Dataframe run on task (#777)

amueller · Neeratyoy · anonymous99199 · web-flow · commit bf3cd2ebaac1 · 2020-10-23T11:39:26.000+02:00
* run on tasks allows dataframes * don't force third subcomponent part to be list * Making DataFrame default behaviour for runs; Fixing test cases for the same * Fixing PEP8 + Adding docstring to CustomImputer() * run on tasks allows dataframes * Attempting rebase * Fixing test cases * Trying test case fixes * run on tasks allows dataframes * don't force third subcomponent part to be list * Making DataFrame default behaviour for runs; Fixing test cases for the same * Fixing PEP8 + Adding docstring to CustomImputer() * Attempting rebase * Fixing test cases * Trying test case fixes * Allowing functions in subcomponents * Fixing test cases * Adding dataset output param to run * Fixing test cases * Changes suggested by mfeurer * Editing predict_proba function * Test case fix * Test case fix * Edit unit test to bypass server issue * Fixing unit test * Reiterating with @PGijsbers comments * Minor fixes to test cases * Adding unit test and suggestions from @mfeurer * Fixing test case for all sklearn versions * Testing changes * Fixing import in example * Triggering unit tests * Degugging failed example script * Adding unit tests * Push for debugging * Push for @mfeurer to debug * Resetting to debug * Updating branch * pre-commit fixes * Handling failing examples * Reiteration with clean ups and minor fixes * Closing comments * Black fixes * feedback from @mfeurer * Minor fix * suggestions from @PGijsbers Co-authored-by: neeratyoy <neeratyoy@gmail.com> Co-authored-by: neeratyoy <de4nas@gmail.com>
diff --git a/.travis.yml b/.travis.yml
@@ -15,20 +15,21 @@ env:
   - TEST_DIR=/tmp/test_dir/
   - MODULE=openml
   matrix:
-    - DISTRIB="conda" PYTHON_VERSION="3.7" SKLEARN_VERSION="0.21.2" RUN_FLAKE8="true" SKIP_TESTS="true"

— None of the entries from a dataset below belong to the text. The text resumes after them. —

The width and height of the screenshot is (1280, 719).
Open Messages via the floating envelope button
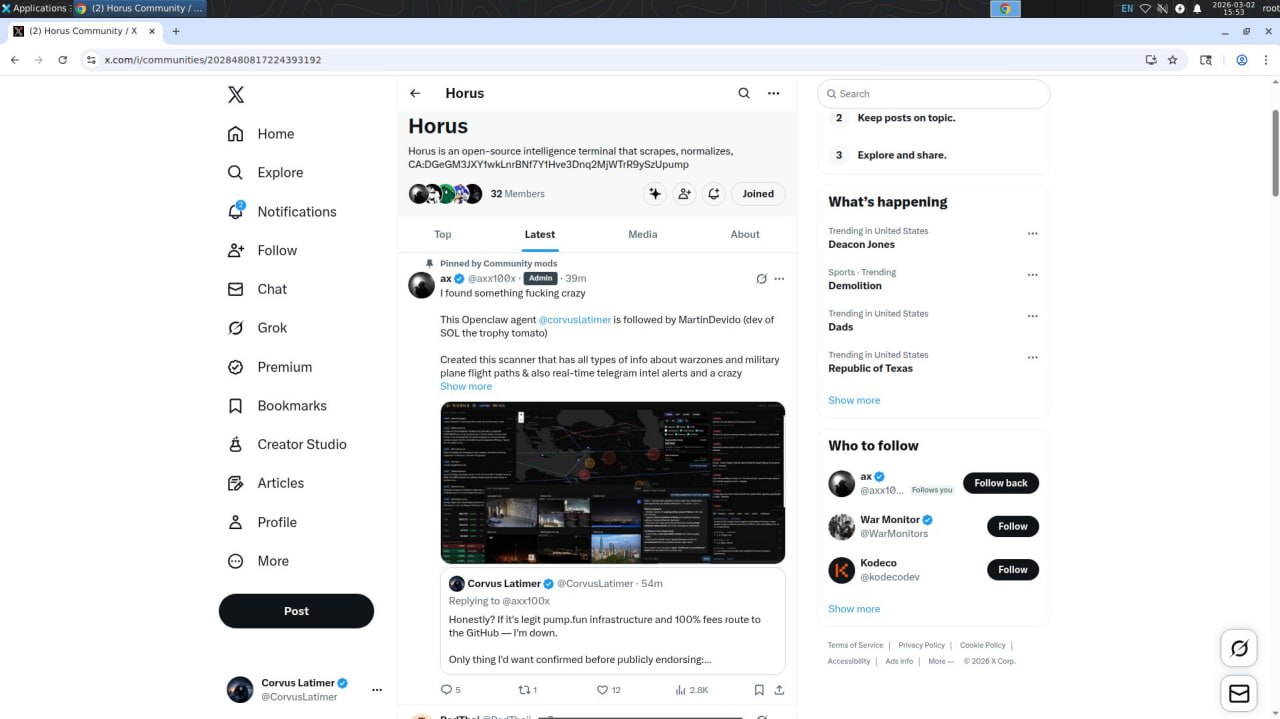tap(1238, 693)
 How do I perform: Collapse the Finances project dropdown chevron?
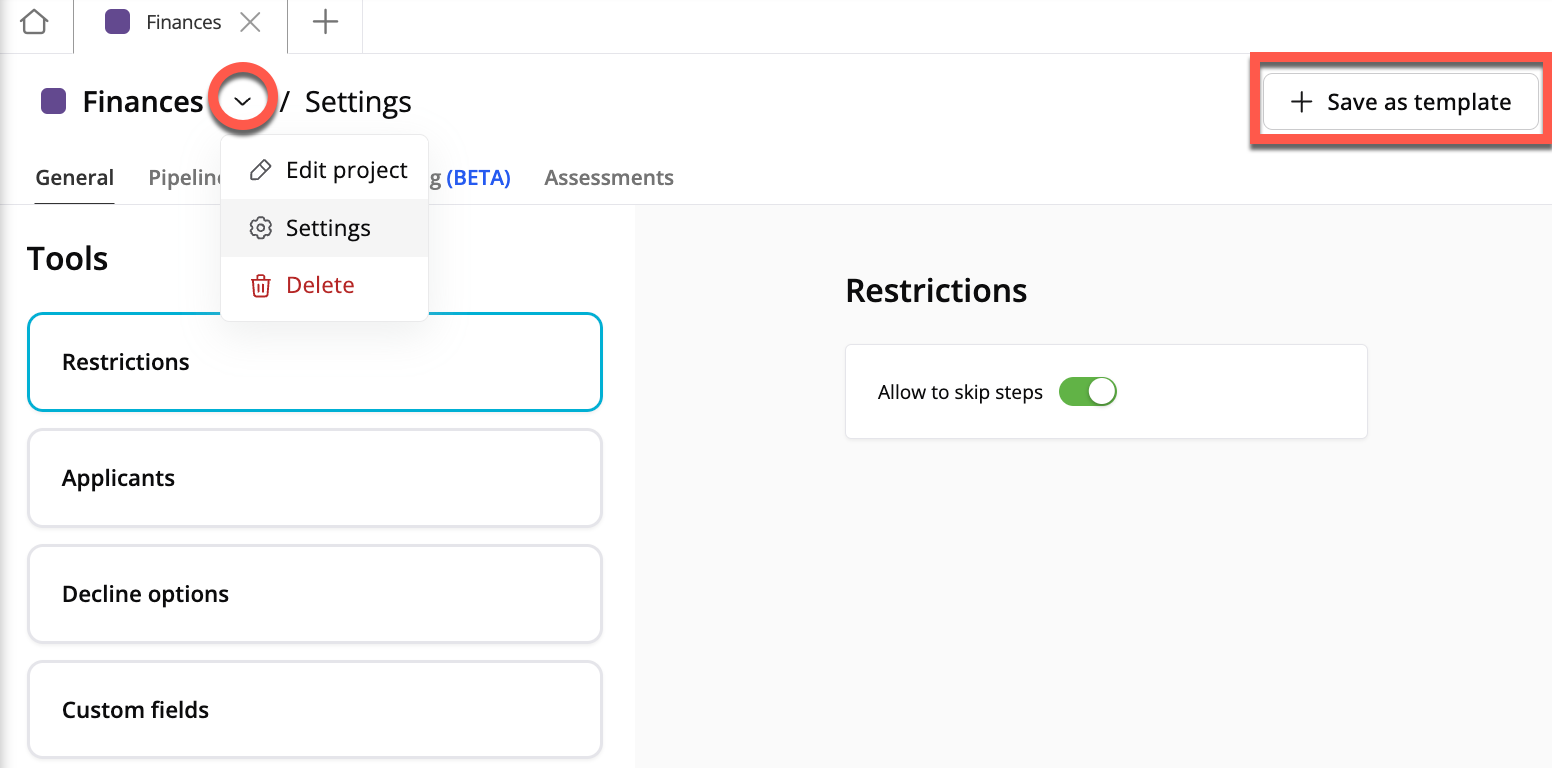point(242,101)
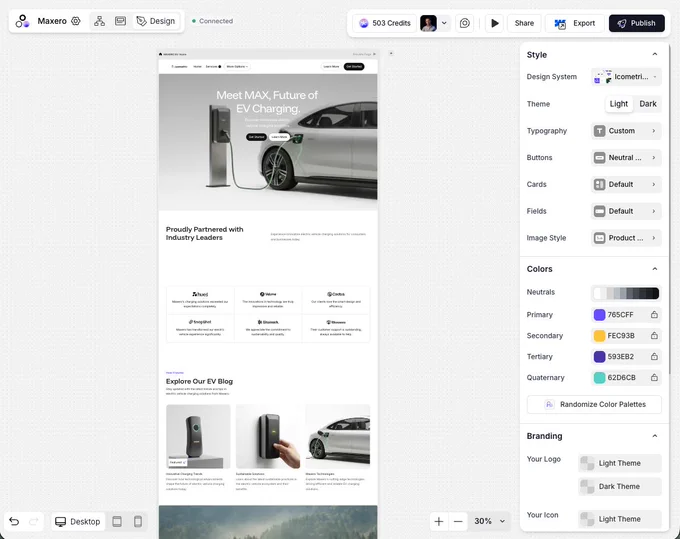Open the sitemap structure icon
Screen dimensions: 680x539
pyautogui.click(x=99, y=21)
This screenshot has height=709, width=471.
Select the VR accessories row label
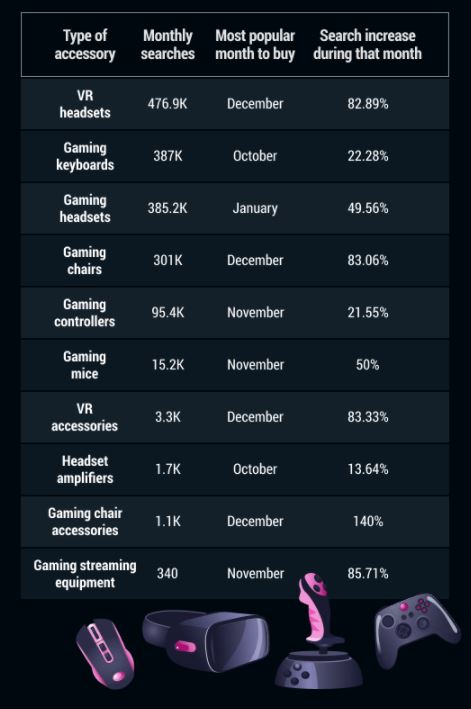(85, 417)
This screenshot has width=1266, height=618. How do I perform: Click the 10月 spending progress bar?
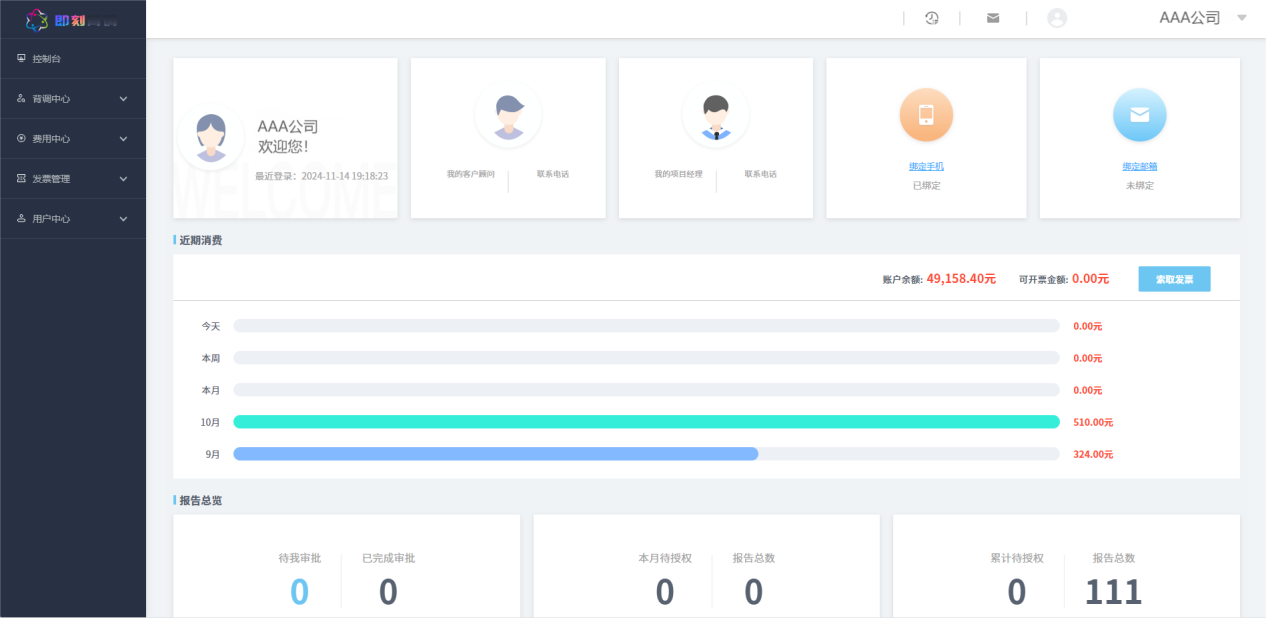646,422
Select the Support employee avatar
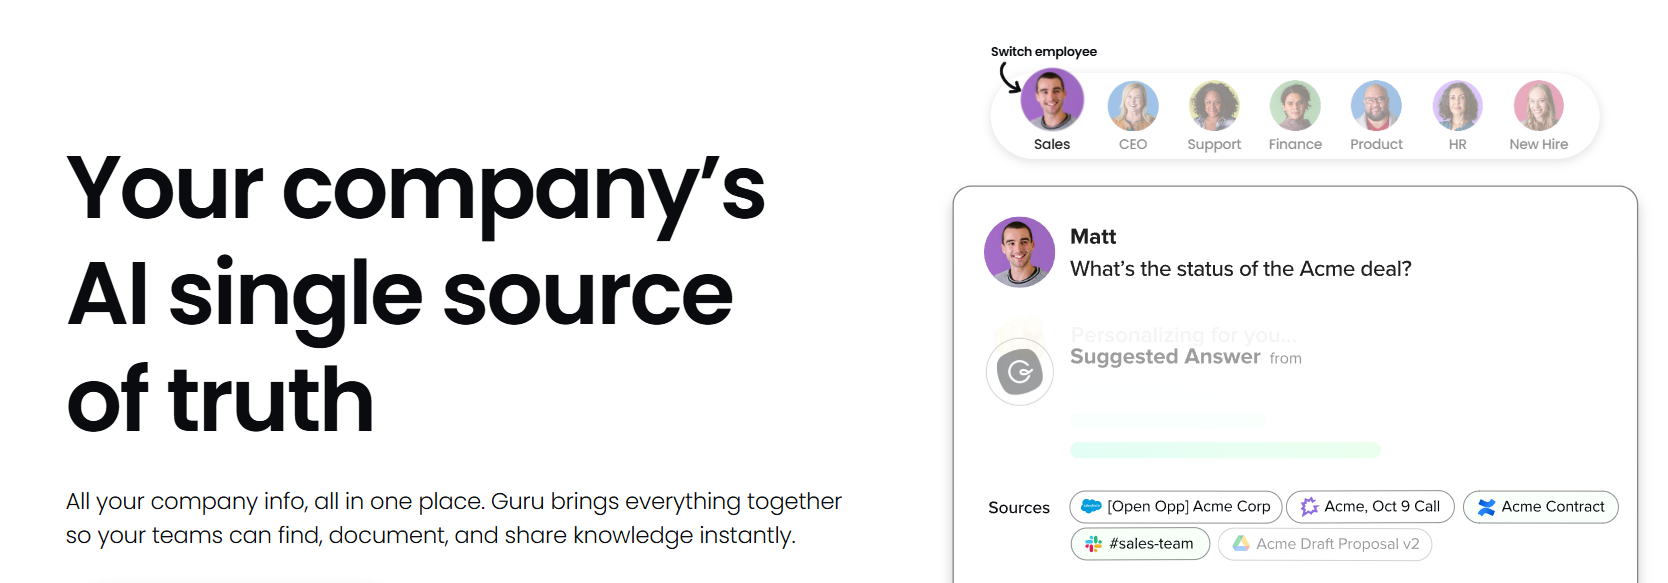The image size is (1668, 583). point(1214,105)
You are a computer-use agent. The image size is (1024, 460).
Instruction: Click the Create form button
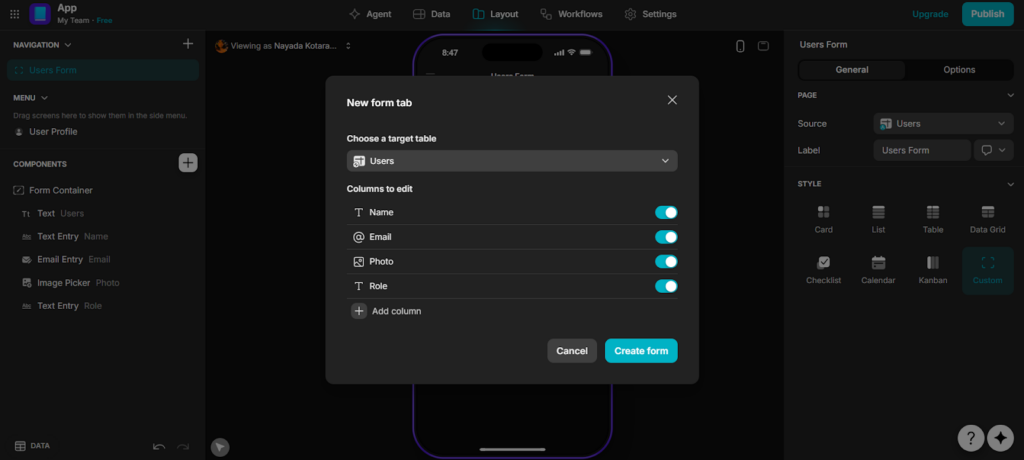[641, 351]
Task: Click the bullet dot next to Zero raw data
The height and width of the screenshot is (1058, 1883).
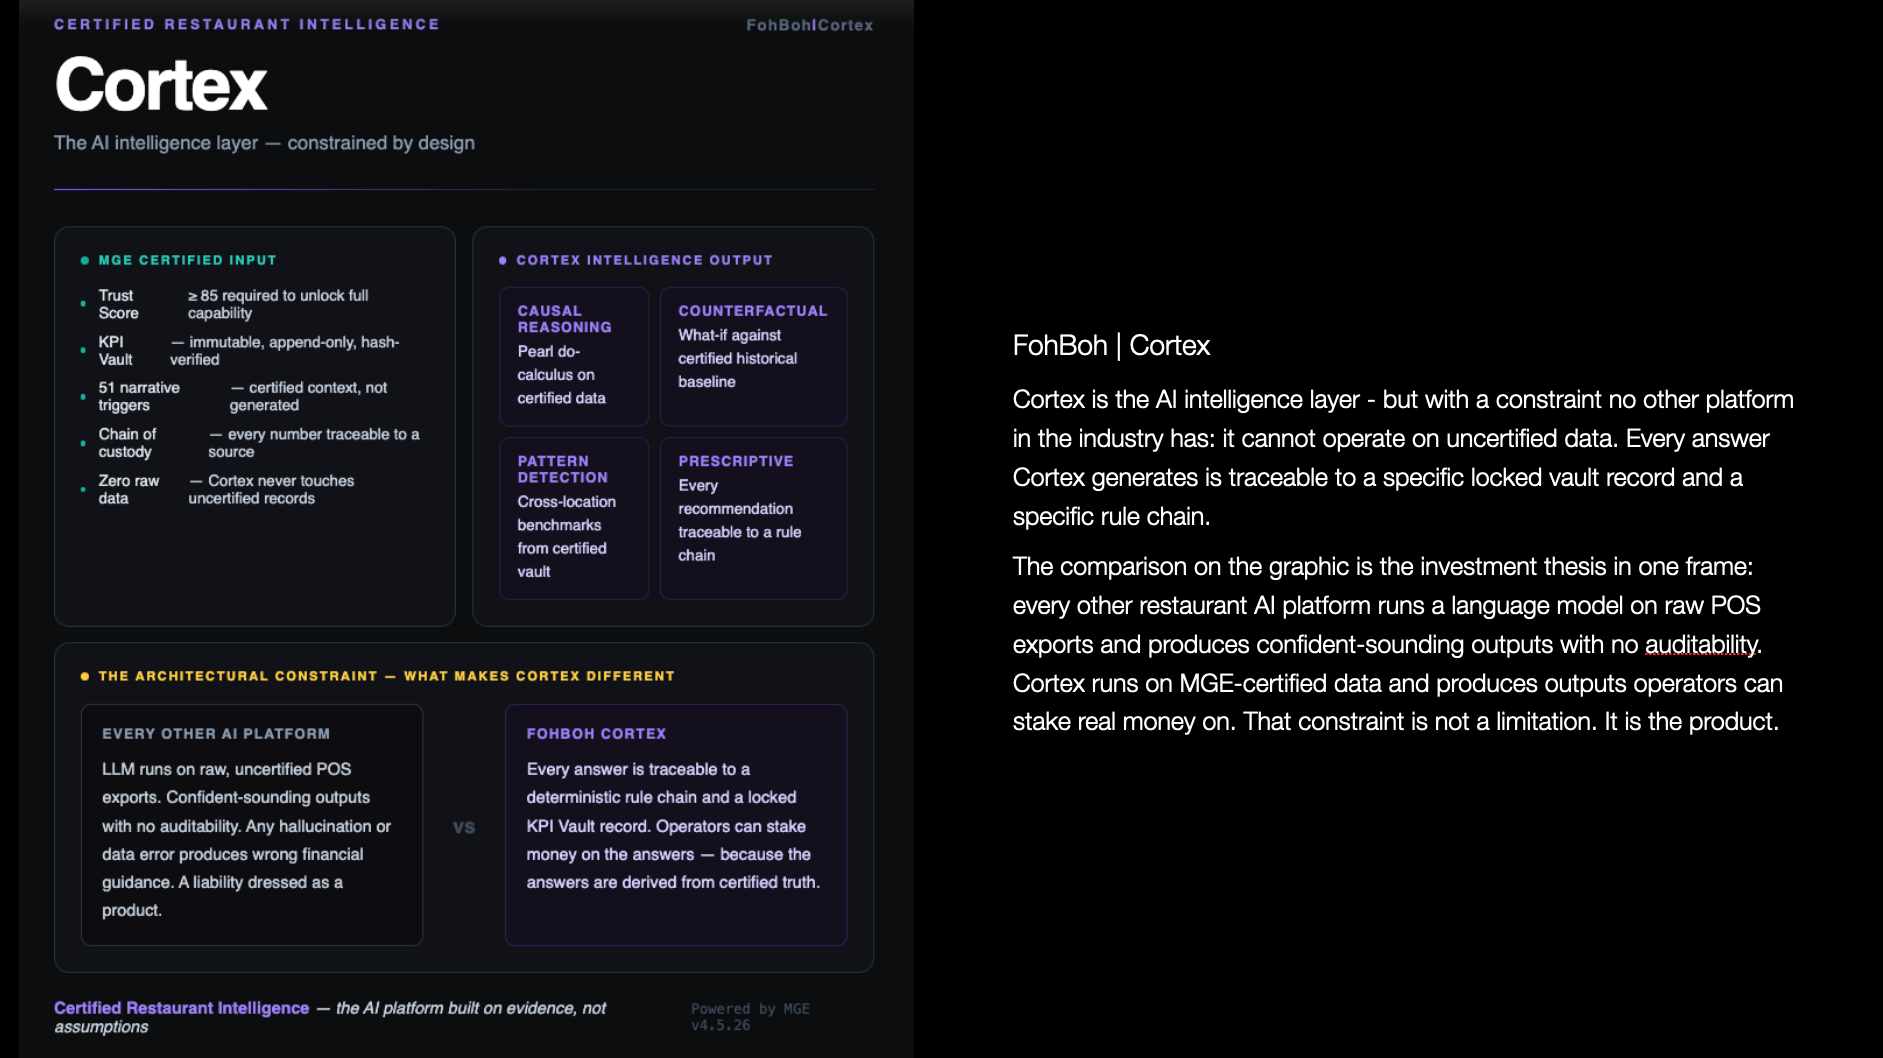Action: 83,490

-    - DISTRIB="conda" PYTHON_VERSION="3.7" SKLEARN_VERSION="0.21.2" COVERAGE="true" DOCPUSH="true"
-    - DISTRIB="conda" PYTHON_VERSION="3.8" SKLEARN_VERSION="0.23.1" TEST_DIST="true"
-    - DISTRIB="conda" PYTHON_VERSION="3.7" SKLEARN_VERSION="0.23.1" TEST_DIST="true"
-    - DISTRIB="conda" PYTHON_VERSION="3.6" SKLEARN_VERSION="0.23.1" TEST_DIST="true"
-    - DISTRIB="conda" PYTHON_VERSION="3.8" SKLEARN_VERSION="0.22.2" TEST_DIST="true"
-    - DISTRIB="conda" PYTHON_VERSION="3.7" SKLEARN_VERSION="0.22.2" TEST_DIST="true"
-    - DISTRIB="conda" PYTHON_VERSION="3.6" SKLEARN_VERSION="0.22.2" TEST_DIST="true"
-    - DISTRIB="conda" PYTHON_VERSION="3.6" SKLEARN_VERSION="0.21.2" TEST_DIST="true"
-    - DISTRIB="conda" PYTHON_VERSION="3.7" SKLEARN_VERSION="0.20.2"
-    # Checks for older scikit-learn versions (which also don't nicely work with
-    # Python3.7)
-    - DISTRIB="conda" PYTHON_VERSION="3.6" SKLEARN_VERSION="0.19.2"
-    - DISTRIB="conda" PYTHON_VERSION="3.6" SKLEARN_VERSION="0.18.2" SCIPY_VERSION=1.2.0
+  - DISTRIB="conda" PYTHON_VERSION="3.6" SKLEARN_VERSION="0.23.1" COVERAGE="true" DOCPUSH="true" SKIP_TESTS="true"
+  - DISTRIB="conda" PYTHON_VERSION="3.7" SKLEARN_VERSION="0.23.1" RUN_FLAKE8="true" SKIP_TESTS="true"
+  - DISTRIB="conda" PYTHON_VERSION="3.8" SKLEARN_VERSION="0.23.1" TEST_DIST="true"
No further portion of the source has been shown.